8 Eylül 2015 Salı

BİR ATEŞ ÇEMBERİNDEN DAHA GEÇERKEN



08.09.2015 Milliyet-Ankara Gazetesi


Başını hiç alamıyor, savaştan savaşa koşuyordu genci, yaşlısı, çocuğu. Kimi ailelerin tarlayı sürecek, hayvanları güdecek genci kalmamıştı. Tarlalar çorağa dönmüş, sürüler tükenmişti. Biri Çanakkale diğeri Kurtuluş Savaşı olmak üzere son iki silkinişle yeni devletin ve Cumhuriyet’in kuruluşuyla ayağa kalktık. Yaklaşık bir 15 yıl toparlanıp dizlerimizin üstüne doğrulmuştuk ki İkinci Dünya Savaşı’nın barut kokusu yayıldı etrafa. Durakladık.

Ayrımcılık virüsü
O duraklamanın kızgınlığını birbirimizden çıkardık; son 65-70 yılımızı, içeri dönüp, birbirimizi yiyerek geçirdik. Grip gibi, her defasında değişen yapısıyla yeni bir ayrımcılık virüsü zerkediliyor, aklen ve bedenen halsiz düşene kadar birbirimizi kırışımız geliyordu arkasından. Bu halsizlikle dizlerimizin üzerinden, bir türlü ayağa kalkamıyorduk. Kalkamadığımız için yürüyemiyor, koşmayı hayal bile edemiyorduk. Oysa medeniyet, koşarak ilerleyen bir şey. Yakalamak için önce koşabilecek sağlığa ve güce sahip olmak gerekiyor.

1 buçuk aydır yeniden atılmaya başlayan silahlar, patlayan bombalar, yaratılmak istenen huzursuzluk, bizi sadece topyekün ayağa kalkmaktan alıkoyuyor. Ayağa kalkamayan, koşmayı hayal edebilir mi?

Dünyadan küs giden bebek
Ve geçen hafta Bodrum sahillerinden, umursamazlığının doruğundaki dünyanın altında kaldığı bir görüntü çakıldı insanlık hafızasına. Terk ederken bile adeta dünyaya küsmüş Aylan bebek, sırtını dönmüş, küçücük tabanlarıyla yüzümüze basıyordu. “Çocuk olamadan büyüklüğü yaşattınız, büyüyemeden şuncacık bedenimi sığdıramadınız koca dünyaya” diyordu. Sığamadı koca işkembelilerin dünyasına. İki avucun arası kadar Aylan bebek, haksızlığı bilirmiş gibi, küs gitti.

İkinci Dünya Savaşı’ndan sonra savaş meydanlarında, cephelerde yapılmıyor savaşlar.
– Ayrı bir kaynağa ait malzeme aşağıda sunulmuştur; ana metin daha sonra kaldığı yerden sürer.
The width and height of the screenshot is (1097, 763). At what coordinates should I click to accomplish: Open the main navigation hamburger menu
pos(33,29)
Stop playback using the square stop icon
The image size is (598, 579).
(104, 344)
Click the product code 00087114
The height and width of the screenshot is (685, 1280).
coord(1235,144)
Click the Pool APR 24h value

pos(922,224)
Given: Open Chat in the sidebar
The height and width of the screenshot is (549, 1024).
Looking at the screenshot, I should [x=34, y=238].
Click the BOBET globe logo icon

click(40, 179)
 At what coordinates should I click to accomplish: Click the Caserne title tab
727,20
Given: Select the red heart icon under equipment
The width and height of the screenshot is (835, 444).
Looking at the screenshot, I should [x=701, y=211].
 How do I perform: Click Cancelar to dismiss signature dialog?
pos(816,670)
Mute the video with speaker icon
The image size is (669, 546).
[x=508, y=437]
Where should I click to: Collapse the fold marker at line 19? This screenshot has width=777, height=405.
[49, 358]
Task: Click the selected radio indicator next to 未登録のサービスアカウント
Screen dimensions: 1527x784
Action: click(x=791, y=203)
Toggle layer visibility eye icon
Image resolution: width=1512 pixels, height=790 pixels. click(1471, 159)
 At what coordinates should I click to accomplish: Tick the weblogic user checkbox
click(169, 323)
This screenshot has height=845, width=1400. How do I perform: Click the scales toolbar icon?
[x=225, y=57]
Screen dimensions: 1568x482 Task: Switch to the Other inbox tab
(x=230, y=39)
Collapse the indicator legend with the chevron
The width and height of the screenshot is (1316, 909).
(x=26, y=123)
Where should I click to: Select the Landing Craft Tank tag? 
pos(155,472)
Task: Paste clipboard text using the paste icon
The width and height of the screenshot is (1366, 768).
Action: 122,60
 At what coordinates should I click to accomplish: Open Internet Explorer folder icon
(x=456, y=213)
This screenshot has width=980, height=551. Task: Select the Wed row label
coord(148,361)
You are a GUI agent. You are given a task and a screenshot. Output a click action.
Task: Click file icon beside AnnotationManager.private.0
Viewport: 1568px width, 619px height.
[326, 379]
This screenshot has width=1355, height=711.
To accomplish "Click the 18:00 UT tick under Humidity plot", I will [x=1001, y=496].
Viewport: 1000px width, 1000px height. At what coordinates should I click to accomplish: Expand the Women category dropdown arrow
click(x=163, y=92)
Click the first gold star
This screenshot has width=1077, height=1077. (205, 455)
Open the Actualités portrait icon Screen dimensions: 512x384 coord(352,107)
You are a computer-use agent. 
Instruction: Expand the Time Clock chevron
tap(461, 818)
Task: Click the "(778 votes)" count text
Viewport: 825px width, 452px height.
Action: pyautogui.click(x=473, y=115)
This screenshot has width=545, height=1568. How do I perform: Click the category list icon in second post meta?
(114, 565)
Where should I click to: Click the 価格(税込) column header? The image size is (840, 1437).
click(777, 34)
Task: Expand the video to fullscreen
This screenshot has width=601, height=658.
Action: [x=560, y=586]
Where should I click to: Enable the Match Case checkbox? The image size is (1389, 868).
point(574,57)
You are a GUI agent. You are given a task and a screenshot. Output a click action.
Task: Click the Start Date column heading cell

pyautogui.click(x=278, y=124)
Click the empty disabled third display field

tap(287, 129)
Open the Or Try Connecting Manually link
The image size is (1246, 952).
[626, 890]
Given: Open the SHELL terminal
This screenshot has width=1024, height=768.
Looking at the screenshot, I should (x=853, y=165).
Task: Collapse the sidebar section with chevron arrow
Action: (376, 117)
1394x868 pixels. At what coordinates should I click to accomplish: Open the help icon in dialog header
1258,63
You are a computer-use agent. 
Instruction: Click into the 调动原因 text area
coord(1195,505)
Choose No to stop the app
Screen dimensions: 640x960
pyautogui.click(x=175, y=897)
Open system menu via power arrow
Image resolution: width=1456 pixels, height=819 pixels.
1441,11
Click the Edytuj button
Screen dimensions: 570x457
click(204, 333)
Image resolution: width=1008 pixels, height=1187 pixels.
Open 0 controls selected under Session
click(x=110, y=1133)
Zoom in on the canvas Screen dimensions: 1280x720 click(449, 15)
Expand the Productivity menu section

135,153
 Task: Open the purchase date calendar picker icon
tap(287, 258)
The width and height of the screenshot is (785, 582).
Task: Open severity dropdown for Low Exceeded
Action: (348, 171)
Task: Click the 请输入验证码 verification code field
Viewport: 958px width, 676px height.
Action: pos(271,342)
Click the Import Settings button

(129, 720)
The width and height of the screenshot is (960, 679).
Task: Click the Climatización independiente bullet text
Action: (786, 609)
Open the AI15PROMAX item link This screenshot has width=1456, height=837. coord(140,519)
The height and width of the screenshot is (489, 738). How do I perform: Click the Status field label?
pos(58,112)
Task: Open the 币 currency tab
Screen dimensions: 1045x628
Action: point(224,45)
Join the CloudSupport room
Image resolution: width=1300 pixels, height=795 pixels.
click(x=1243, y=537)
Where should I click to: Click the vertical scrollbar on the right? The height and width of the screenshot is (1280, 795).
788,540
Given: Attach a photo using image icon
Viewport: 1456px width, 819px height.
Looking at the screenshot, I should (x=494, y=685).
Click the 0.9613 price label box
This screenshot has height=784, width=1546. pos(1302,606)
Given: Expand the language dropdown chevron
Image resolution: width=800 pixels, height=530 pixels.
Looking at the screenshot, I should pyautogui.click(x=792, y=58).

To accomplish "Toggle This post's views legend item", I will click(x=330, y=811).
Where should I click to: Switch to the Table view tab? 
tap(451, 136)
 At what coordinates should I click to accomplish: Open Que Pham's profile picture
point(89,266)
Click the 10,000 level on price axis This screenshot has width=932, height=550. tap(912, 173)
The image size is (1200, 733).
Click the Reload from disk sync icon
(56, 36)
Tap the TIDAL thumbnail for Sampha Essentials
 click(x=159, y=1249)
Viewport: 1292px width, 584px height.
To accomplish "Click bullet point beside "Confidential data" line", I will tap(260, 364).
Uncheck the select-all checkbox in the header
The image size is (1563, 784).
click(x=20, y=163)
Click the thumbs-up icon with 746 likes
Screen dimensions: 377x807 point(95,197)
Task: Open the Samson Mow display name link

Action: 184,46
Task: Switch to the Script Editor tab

Kadın, çoluk çocuk gözetmeden, günlük hayatın, insanların içine kaydırıldı. ‘Terörizm’ sıfatıyla örtülen kalleşlikler çağını yaşıyoruz. Ve medeniyet olduğu iddiasındaki ülkeler, neredeyse insanı yeniden yapacak teknolojiye ulaştı ama ayrımcılık ve terörizm illetinin yayılmasından, kendilerine dokunmadığı sürece, hiçbir rahatsızlık duymuyor. Aylan bebeğin yüzlerine basmasından da duymayacaklar.

Otur oturduğun yerde
Etrafımıza, yeniden bir ateş çemberi kuruldu. Türkiye, hem ayağa kalkmaya hem bu çemberin içinden geçmeye çalışıyor. Ayağa kalkma konusunda kararlı, dizlerinde o kudreti hissediyor ama rakipler de boş durmuyor, bulunca fırsatını zehiri zerkediveriyor; ayrımcılık zehrini, “Otur oturduğun yerde” diyorlar.

Bir de bu çekişmelerle varolanlar var. Yangını çıkarıp, söndürmeye benzinle gidenler. Biz birbirimizi yerken bizimkini yiyenler. Dumanlı havada iş yürütmeyi sevenler. 70 yıl yetmedi mi ders almaya acaba? Dedelerimiz, ninelerimiz, aynı şehitliklerde, mezarlıklarda yatıyor. Kız aldık verdik, karı kocayı birbirine, çocuğunu, anasına babasına düşman mı edeceğiz? Olmayacak işin olmayacağı baştan belli, Aylan bebekten biraz uzun ömrümüzü, niye cehenneme çevirmeye yarışıyoruz acaba?

Böyle umursamaz medeniyeti de kardeşin kardeşi kırmasını da ne insanlığımıza ne de geçmişimize yakıştırırız. Bu ateş çemberinden de koşarak çıkabilir, bunu da hep beraber yapabiliriz ancak.